Stored data:

···

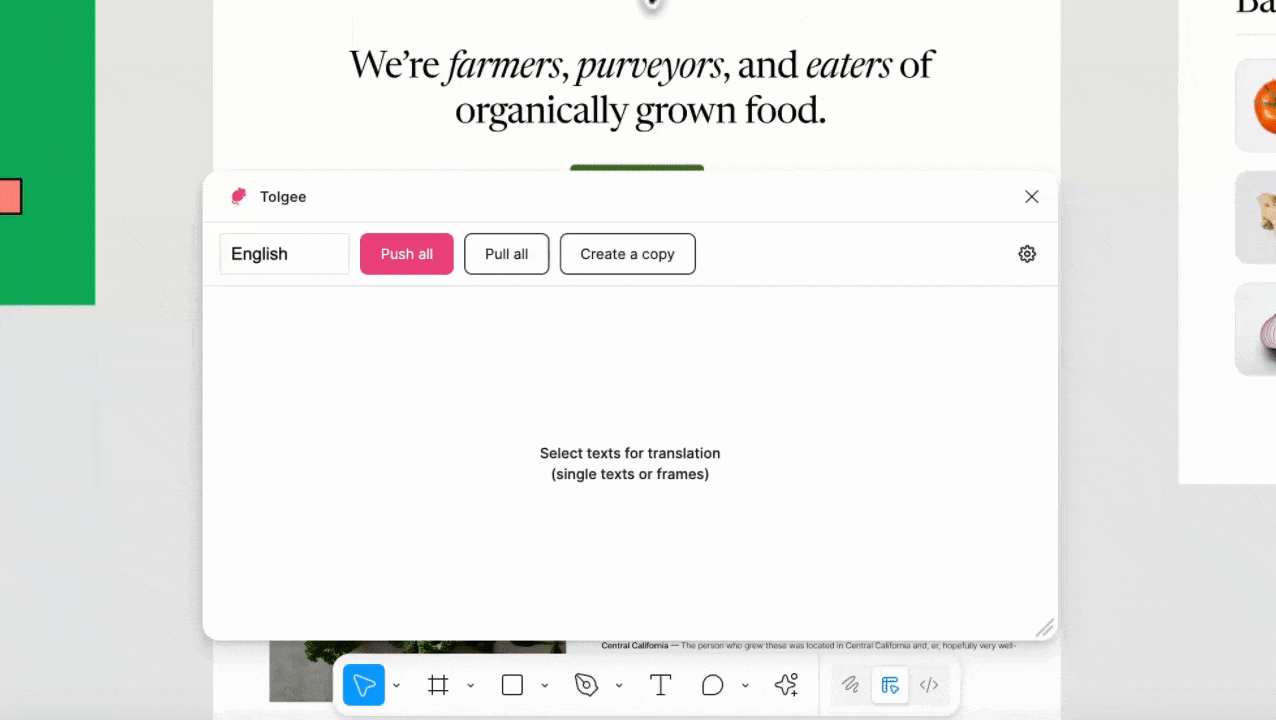Select the Rectangle shape tool
Image resolution: width=1276 pixels, height=720 pixels.
coord(512,685)
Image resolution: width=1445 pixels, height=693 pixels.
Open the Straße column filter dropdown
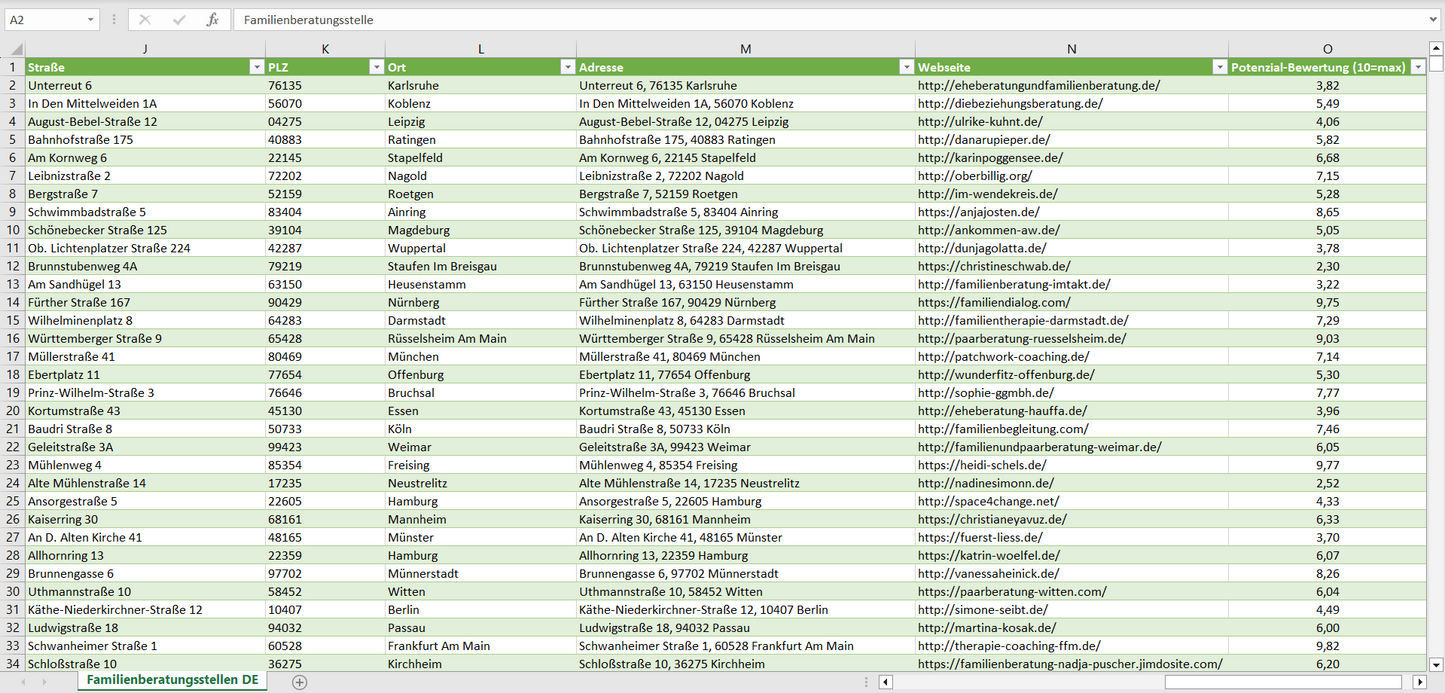pyautogui.click(x=254, y=67)
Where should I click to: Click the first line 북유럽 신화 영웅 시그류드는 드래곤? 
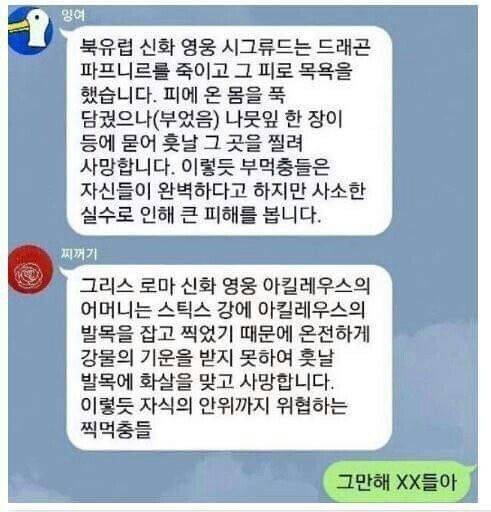[x=225, y=47]
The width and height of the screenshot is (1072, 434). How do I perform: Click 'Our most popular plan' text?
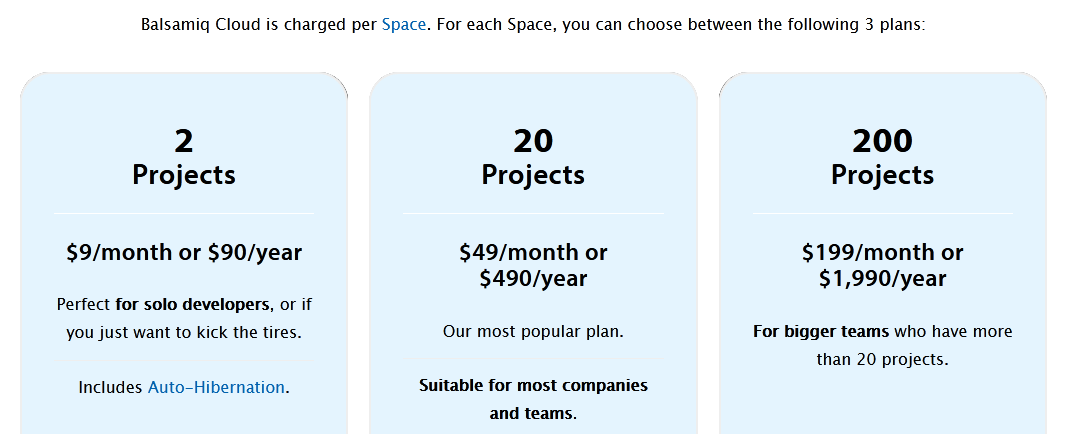point(533,332)
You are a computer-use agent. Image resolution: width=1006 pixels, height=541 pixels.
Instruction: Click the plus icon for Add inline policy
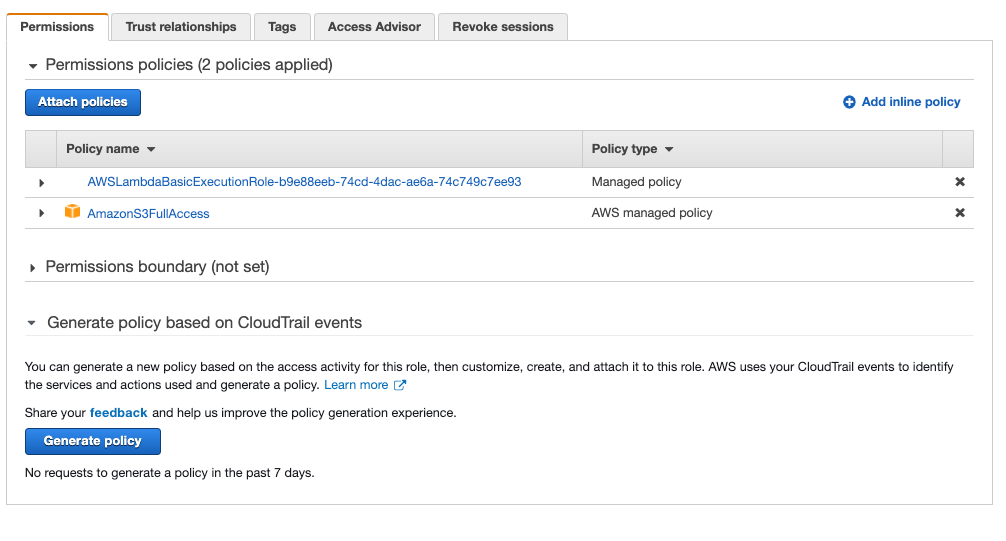click(x=849, y=102)
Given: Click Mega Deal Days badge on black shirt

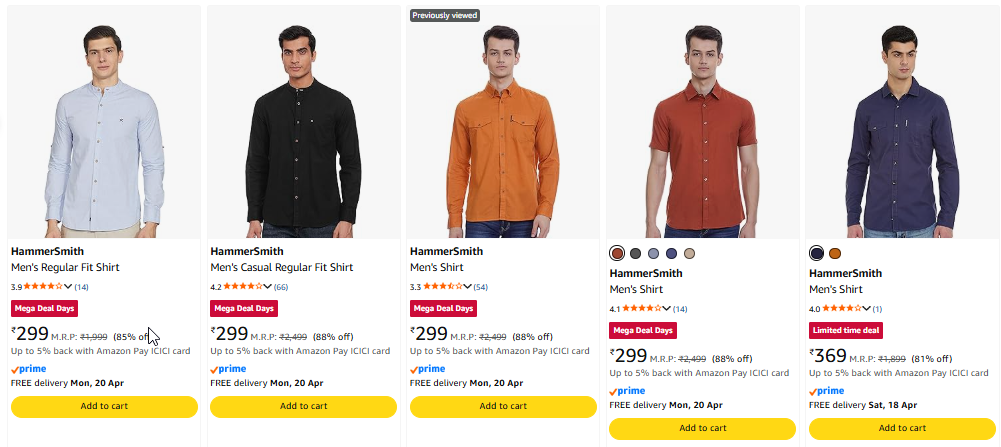Looking at the screenshot, I should click(x=244, y=309).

···

TASK DETAILS: Start at the line holding "Image resolution: width=1445" and stop at the last line of the entries above. Repeat those lines exactly, pictures excluded.

OUTPUT FOR THIS EXERCISE:
Image resolution: width=1445 pixels, height=693 pixels.
Open the Straße column filter dropdown
pyautogui.click(x=254, y=67)
Where should I click to: Click the first line 북유럽 신화 영웅 시그류드는 드래곤? 
[x=225, y=47]
The width and height of the screenshot is (1072, 434). How do I perform: Click 'Our most popular plan' text?
point(533,332)
You are a computer-use agent. Image resolution: width=1006 pixels, height=541 pixels.
Instruction: Click the plus icon for Add inline policy
click(x=849, y=102)
Given: Click Mega Deal Days badge on black shirt

Looking at the screenshot, I should click(x=244, y=309).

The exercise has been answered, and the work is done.